Pitest: You can directly run pitest/pitest_generate.py to generate mutations, and the generated mutations will be stored in the pitest/Pitest_mutant directory.

(2) Test the mutations

For each method(LLMS, LEAM, mBert, Major, Pitest), you can directly run test.py to test the generated mutations. The test results will be stored in the respective tested directories (need to choose the storage path yourself). And the number of all generated mutants and the number of mutants that passed compilation will be output.

For the ConDefects data, you need to first download the test cases by referring to https://github.com/appmlk/ConDefects. After extracting Test.zip, you should run the contest.py script.

3.Evaluate

All the data generated during the experiment has been stored here: https://drive.google.com/drive/folders/170jWUSRuwqjOBNwIGLtk9HKCg1vS_8pj, To evaluate the generated mutants, you need to download the data from this link and then place the data into the corresponding folder.

Structure of the Directories

 |--- README.md                   :  User guidance
 |--- Codellama                   :  The mutants and test results generated by CodeLlama.
 |--- ConDefects-main             :  All mutants and test results generated on the ConDefects dataset.
      |--- java20240304_mutant    :  Mutants generated on the ConDefects dataset between March and April 2024.
      |--- java20240406-mutant    :  Mutants generated on the ConDefects dataset between April and June 2024.
 |--- Deepseek                    :  The mutants and test results generated by Deepseek.
 |--- Gpt
      |--- gpt3.5                 :  The mutants and test results generated by gpt-3.5-turbo.
      |--- gpt4o                  :  The mutants and test results generated by gpt-4o.
      |--- gpt4omini              :  The mutants and test results generated by gpt-4o-mini.
 |--- Leam                        :  The mutants and test results generated by Leam.
      |---Leam-main               :  he storage path of Leam.
 |--- gumtree-spoon-ast-diff      :  A tool to compute the AST difference between two Spoon abstract syntax trees using the Gumtree algorithm. Referring to 'https://github.com/SpoonLabs/gumtree-spoon-ast-diff'
 |--- lib                         :  Pitest jar files
 |--- Major                       :  The mutants and test results generated by Major.
 |--- mBert                       :  The mutants and test results generated by mBert.
      |---mBERT                   :  The storage path of mBERT.
 |--- Pitest                      :  The mutants and test results generated by Pitest.
 |----pitest-1.14.4               :  The storage path of Pitest.
 |--- Starchat                    :  The mutants and test results generated by Starchat.
 |--- type                        :  The uncompiled mutants, along with their types and proportions.
 |--- Sample.xlsx                 :  Equivalent mutation sampling results.

To evaluate the generated mutations, we have defined several metrics: Compilability Rate, Useless Mutation Ratio, Real Bug Detectability, Coupling Rate, Ochiai Coefficient and so on.
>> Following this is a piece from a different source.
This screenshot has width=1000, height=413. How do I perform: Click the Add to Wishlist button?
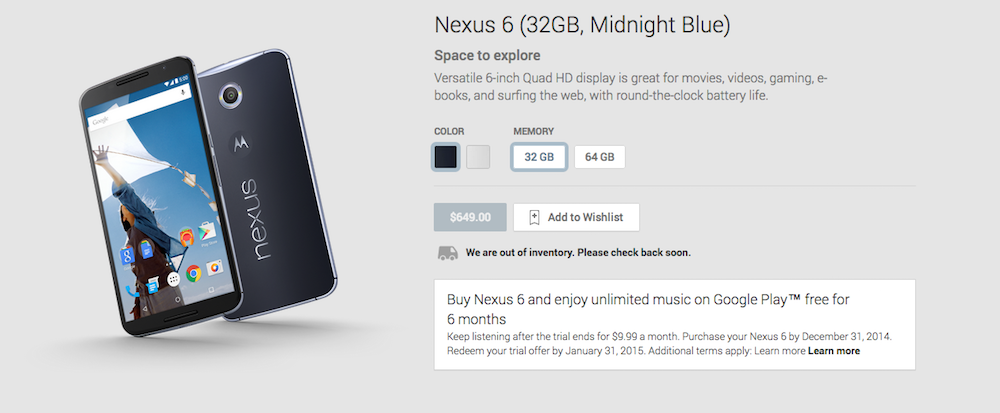(576, 217)
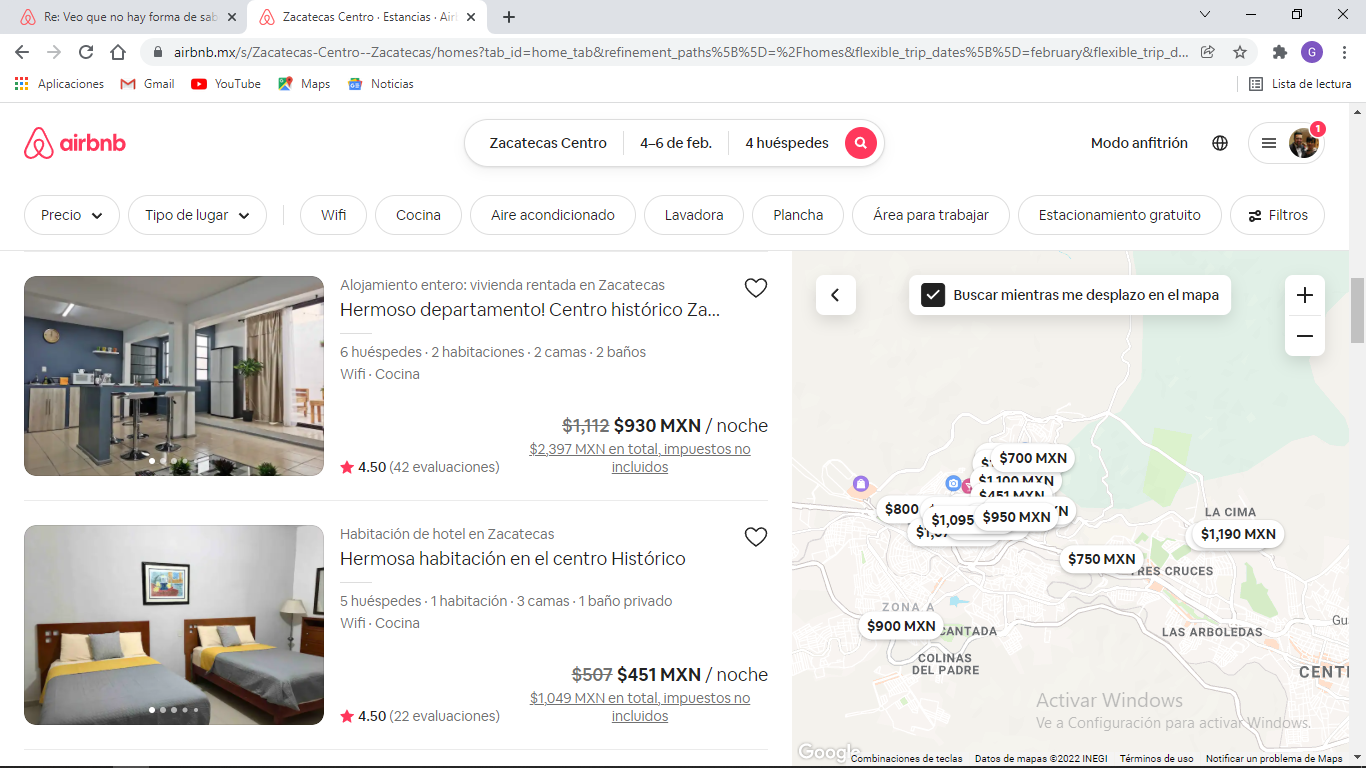
Task: Switch to the 'Re: Veo que no hay' tab
Action: click(127, 17)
For all methods except pitest you can:

(1)Run behavior.py to filter the generated and compiled mutants, and obtain the number of real faults detected for each project. And calculate the Real Bug Detectability,Ochiai Coefficient for each project.

(2)Run coup.py to calculate the coupling rate for each project.

(3)Run count_num.py to sample the generated mutants 10 times, calculate the metrics mentioned above, and output the average values.

(4)Run gumtreeAST.py to calculate the AST difference between two Spoon abstract syntax trees.

(5)It's worth noting that for Pitest, you need to run piGPT.py to obtain the number of generated mutants and the number of mutants that passed compilation. And run pitest_coup.py,pitest_fault.py,pitest_ochiai.py to calculate the coupling rate,Real Bug Detectability,Ochiai Coefficient for each project. Run pitest_count_num.py to sample the generated mutants 10 times, calculate the metrics mentioned above, and output the average values.

(6)For the ConDefects dataset, in order to calculate the coupling rate, Real Bug Detectability, Ochiai, you need to run the conCoup.py and conBehavior.py scripts located in the condefect-main folder.

sample.xlsx contains the sampled mutations and results that we used to calculate equivalent mutations.